**INFORMATION**:
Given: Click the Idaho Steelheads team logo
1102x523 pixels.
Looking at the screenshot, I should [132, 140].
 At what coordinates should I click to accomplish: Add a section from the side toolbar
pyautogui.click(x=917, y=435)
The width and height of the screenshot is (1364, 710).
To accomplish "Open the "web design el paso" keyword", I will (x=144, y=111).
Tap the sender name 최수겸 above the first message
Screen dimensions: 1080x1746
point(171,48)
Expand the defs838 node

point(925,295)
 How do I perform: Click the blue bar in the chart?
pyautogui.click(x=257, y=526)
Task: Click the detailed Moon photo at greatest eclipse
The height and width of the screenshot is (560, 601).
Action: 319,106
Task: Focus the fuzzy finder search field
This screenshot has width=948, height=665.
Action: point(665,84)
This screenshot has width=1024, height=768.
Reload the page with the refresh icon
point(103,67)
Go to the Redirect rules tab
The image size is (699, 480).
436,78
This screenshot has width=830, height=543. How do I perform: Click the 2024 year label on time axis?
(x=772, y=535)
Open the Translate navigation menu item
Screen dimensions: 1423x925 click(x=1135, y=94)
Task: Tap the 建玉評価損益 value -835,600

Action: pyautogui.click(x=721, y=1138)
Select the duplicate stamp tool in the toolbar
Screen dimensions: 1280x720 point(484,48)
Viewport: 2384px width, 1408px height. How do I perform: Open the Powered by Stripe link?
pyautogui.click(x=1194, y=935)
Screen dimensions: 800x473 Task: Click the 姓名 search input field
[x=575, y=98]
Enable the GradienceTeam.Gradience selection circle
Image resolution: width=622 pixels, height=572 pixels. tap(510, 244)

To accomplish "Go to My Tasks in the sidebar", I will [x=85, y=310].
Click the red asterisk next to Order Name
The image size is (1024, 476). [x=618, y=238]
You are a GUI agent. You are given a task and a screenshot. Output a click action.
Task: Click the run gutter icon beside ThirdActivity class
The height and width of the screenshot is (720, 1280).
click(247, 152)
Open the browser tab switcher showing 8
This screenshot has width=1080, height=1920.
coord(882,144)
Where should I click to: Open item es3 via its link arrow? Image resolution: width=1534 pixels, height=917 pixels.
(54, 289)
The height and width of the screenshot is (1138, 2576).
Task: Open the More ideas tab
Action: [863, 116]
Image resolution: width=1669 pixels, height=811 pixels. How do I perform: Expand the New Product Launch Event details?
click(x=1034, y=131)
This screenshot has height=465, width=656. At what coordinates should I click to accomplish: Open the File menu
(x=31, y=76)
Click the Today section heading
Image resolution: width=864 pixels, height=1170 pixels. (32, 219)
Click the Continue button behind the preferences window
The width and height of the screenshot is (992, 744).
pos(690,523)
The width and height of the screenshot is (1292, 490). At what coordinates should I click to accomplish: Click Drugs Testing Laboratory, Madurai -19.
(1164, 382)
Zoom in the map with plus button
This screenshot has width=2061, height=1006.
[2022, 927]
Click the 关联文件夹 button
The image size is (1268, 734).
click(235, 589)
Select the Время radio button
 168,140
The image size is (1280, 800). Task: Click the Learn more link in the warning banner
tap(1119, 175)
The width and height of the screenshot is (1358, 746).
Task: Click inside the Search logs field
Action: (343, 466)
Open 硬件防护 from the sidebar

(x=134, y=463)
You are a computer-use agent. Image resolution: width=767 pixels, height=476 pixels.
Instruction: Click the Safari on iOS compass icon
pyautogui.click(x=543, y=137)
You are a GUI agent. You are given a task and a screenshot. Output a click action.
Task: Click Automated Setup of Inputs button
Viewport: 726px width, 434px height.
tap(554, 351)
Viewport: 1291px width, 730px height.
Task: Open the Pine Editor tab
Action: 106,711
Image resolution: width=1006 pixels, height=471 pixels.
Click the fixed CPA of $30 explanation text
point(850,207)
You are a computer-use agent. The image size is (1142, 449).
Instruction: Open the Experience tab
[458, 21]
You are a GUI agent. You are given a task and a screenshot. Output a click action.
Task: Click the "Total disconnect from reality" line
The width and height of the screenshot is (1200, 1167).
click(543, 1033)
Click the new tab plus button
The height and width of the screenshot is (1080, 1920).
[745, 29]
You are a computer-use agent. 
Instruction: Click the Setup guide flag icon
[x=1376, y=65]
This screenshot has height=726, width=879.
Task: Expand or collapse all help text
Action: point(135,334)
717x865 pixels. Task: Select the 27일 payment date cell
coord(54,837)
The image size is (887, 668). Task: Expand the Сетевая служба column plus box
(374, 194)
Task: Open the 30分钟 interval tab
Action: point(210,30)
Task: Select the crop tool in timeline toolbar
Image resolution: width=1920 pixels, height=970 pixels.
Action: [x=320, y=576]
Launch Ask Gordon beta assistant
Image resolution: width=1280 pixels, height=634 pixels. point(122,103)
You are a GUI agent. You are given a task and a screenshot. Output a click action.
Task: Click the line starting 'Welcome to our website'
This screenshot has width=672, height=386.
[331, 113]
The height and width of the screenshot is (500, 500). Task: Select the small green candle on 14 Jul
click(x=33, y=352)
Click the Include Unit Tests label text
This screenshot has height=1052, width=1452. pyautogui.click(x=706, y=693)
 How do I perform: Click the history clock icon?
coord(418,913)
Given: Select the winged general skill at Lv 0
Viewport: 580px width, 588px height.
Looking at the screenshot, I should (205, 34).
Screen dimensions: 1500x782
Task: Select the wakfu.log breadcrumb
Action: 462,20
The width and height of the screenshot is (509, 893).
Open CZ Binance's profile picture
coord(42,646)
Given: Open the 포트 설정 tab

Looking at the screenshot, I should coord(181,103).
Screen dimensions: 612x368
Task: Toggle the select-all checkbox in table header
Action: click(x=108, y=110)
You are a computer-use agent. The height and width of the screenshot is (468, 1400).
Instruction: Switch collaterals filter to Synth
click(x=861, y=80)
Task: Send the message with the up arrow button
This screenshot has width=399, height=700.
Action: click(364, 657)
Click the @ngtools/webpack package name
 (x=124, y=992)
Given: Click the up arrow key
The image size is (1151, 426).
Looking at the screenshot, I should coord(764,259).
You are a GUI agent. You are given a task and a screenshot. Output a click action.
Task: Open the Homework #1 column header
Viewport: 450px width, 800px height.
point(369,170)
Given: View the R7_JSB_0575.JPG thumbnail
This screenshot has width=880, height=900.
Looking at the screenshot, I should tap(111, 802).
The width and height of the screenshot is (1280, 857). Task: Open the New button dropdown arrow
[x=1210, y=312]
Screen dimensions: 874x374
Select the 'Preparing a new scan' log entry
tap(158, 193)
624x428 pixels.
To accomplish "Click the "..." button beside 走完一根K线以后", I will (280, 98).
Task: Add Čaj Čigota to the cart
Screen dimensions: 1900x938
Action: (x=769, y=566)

**ACTIVITY**: Your task is to copy all of the entries exactly.

**WRITTEN SOLUTION**:
Given: Click the Idaho Steelheads team logo
1102x523 pixels.
Looking at the screenshot, I should [132, 140].
 At what coordinates should I click to accomplish: Add a section from the side toolbar
pyautogui.click(x=917, y=435)
The width and height of the screenshot is (1364, 710).
To accomplish "Open the "web design el paso" keyword", I will (x=144, y=111).
Tap the sender name 최수겸 above the first message
Screen dimensions: 1080x1746
point(171,48)
Expand the defs838 node

point(925,295)
 How do I perform: Click the blue bar in the chart?
pyautogui.click(x=257, y=526)
Task: Click the detailed Moon photo at greatest eclipse
The height and width of the screenshot is (560, 601).
Action: 319,106
Task: Focus the fuzzy finder search field
This screenshot has width=948, height=665.
Action: point(665,84)
This screenshot has width=1024, height=768.
Reload the page with the refresh icon
point(103,67)
Go to the Redirect rules tab
The image size is (699, 480).
436,78
This screenshot has width=830, height=543. How do I perform: Click the 2024 year label on time axis?
(x=772, y=535)
Open the Translate navigation menu item
Screen dimensions: 1423x925 click(x=1135, y=94)
Task: Tap the 建玉評価損益 value -835,600

Action: pyautogui.click(x=721, y=1138)
Select the duplicate stamp tool in the toolbar
Screen dimensions: 1280x720 point(484,48)
Viewport: 2384px width, 1408px height. How do I perform: Open the Powered by Stripe link?
pyautogui.click(x=1194, y=935)
Screen dimensions: 800x473 Task: Click the 姓名 search input field
[x=575, y=98]
Enable the GradienceTeam.Gradience selection circle
Image resolution: width=622 pixels, height=572 pixels. tap(510, 244)

To accomplish "Go to My Tasks in the sidebar", I will [x=85, y=310].
Click the red asterisk next to Order Name
The image size is (1024, 476). [x=618, y=238]
You are a GUI agent. You are given a task and a screenshot. Output a click action.
Task: Click the run gutter icon beside ThirdActivity class
The height and width of the screenshot is (720, 1280).
click(247, 152)
Open the browser tab switcher showing 8
This screenshot has width=1080, height=1920.
coord(882,144)
Where should I click to: Open item es3 via its link arrow? Image resolution: width=1534 pixels, height=917 pixels.
(54, 289)
The height and width of the screenshot is (1138, 2576).
Task: Open the More ideas tab
Action: [863, 116]
Image resolution: width=1669 pixels, height=811 pixels. How do I perform: Expand the New Product Launch Event details?
click(x=1034, y=131)
This screenshot has height=465, width=656. At what coordinates should I click to accomplish: Open the File menu
(x=31, y=76)
Click the Today section heading
Image resolution: width=864 pixels, height=1170 pixels. (32, 219)
Click the Continue button behind the preferences window
The width and height of the screenshot is (992, 744).
pos(690,523)
The width and height of the screenshot is (1292, 490). At what coordinates should I click to accomplish: Click Drugs Testing Laboratory, Madurai -19.
(1164, 382)
Zoom in the map with plus button
This screenshot has width=2061, height=1006.
[2022, 927]
Click the 关联文件夹 button
The image size is (1268, 734).
click(235, 589)
Select the Время radio button
 168,140
The image size is (1280, 800). Task: Click the Learn more link in the warning banner
tap(1119, 175)
The width and height of the screenshot is (1358, 746).
Task: Click inside the Search logs field
Action: (343, 466)
Open 硬件防护 from the sidebar

(x=134, y=463)
You are a computer-use agent. Image resolution: width=767 pixels, height=476 pixels.
Instruction: Click the Safari on iOS compass icon
pyautogui.click(x=543, y=137)
You are a GUI agent. You are given a task and a screenshot. Output a click action.
Task: Click Automated Setup of Inputs button
Viewport: 726px width, 434px height.
tap(554, 351)
Viewport: 1291px width, 730px height.
Task: Open the Pine Editor tab
Action: 106,711
Image resolution: width=1006 pixels, height=471 pixels.
Click the fixed CPA of $30 explanation text
point(850,207)
You are a computer-use agent. The image size is (1142, 449).
Instruction: Open the Experience tab
[458, 21]
You are a GUI agent. You are given a task and a screenshot. Output a click action.
Task: Click the "Total disconnect from reality" line
The width and height of the screenshot is (1200, 1167).
click(543, 1033)
Click the new tab plus button
The height and width of the screenshot is (1080, 1920).
[745, 29]
You are a computer-use agent. 
Instruction: Click the Setup guide flag icon
[x=1376, y=65]
This screenshot has height=726, width=879.
Task: Expand or collapse all help text
Action: point(135,334)
717x865 pixels. Task: Select the 27일 payment date cell
coord(54,837)
The image size is (887, 668). Task: Expand the Сетевая служба column plus box
(374, 194)
Task: Open the 30分钟 interval tab
Action: point(210,30)
Task: Select the crop tool in timeline toolbar
Image resolution: width=1920 pixels, height=970 pixels.
Action: [x=320, y=576]
Launch Ask Gordon beta assistant
Image resolution: width=1280 pixels, height=634 pixels. point(122,103)
You are a GUI agent. You are given a task and a screenshot. Output a click action.
Task: Click the line starting 'Welcome to our website'
This screenshot has width=672, height=386.
[331, 113]
The height and width of the screenshot is (500, 500). Task: Select the small green candle on 14 Jul
click(x=33, y=352)
Click the Include Unit Tests label text
This screenshot has height=1052, width=1452. pyautogui.click(x=706, y=693)
 How do I perform: Click the history clock icon?
coord(418,913)
Given: Select the winged general skill at Lv 0
Viewport: 580px width, 588px height.
Looking at the screenshot, I should (205, 34).
Screen dimensions: 1500x782
Task: Select the wakfu.log breadcrumb
Action: 462,20
The width and height of the screenshot is (509, 893).
Open CZ Binance's profile picture
coord(42,646)
Given: Open the 포트 설정 tab

Looking at the screenshot, I should coord(181,103).
Screen dimensions: 612x368
Task: Toggle the select-all checkbox in table header
Action: click(x=108, y=110)
You are a computer-use agent. The height and width of the screenshot is (468, 1400).
Instruction: Switch collaterals filter to Synth
click(x=861, y=80)
Task: Send the message with the up arrow button
This screenshot has width=399, height=700.
Action: click(364, 657)
Click the @ngtools/webpack package name
 (x=124, y=992)
Given: Click the up arrow key
The image size is (1151, 426).
Looking at the screenshot, I should coord(764,259).
You are a GUI agent. You are given a task and a screenshot. Output a click action.
Task: Open the Homework #1 column header
Viewport: 450px width, 800px height.
point(369,170)
Given: View the R7_JSB_0575.JPG thumbnail
This screenshot has width=880, height=900.
Looking at the screenshot, I should tap(111, 802).
The width and height of the screenshot is (1280, 857). Task: Open the New button dropdown arrow
[x=1210, y=312]
Screen dimensions: 874x374
Select the 'Preparing a new scan' log entry
tap(158, 193)
624x428 pixels.
To accomplish "Click the "..." button beside 走完一根K线以后", I will (280, 98).
Task: Add Čaj Čigota to the cart
Screen dimensions: 1900x938
Action: (x=769, y=566)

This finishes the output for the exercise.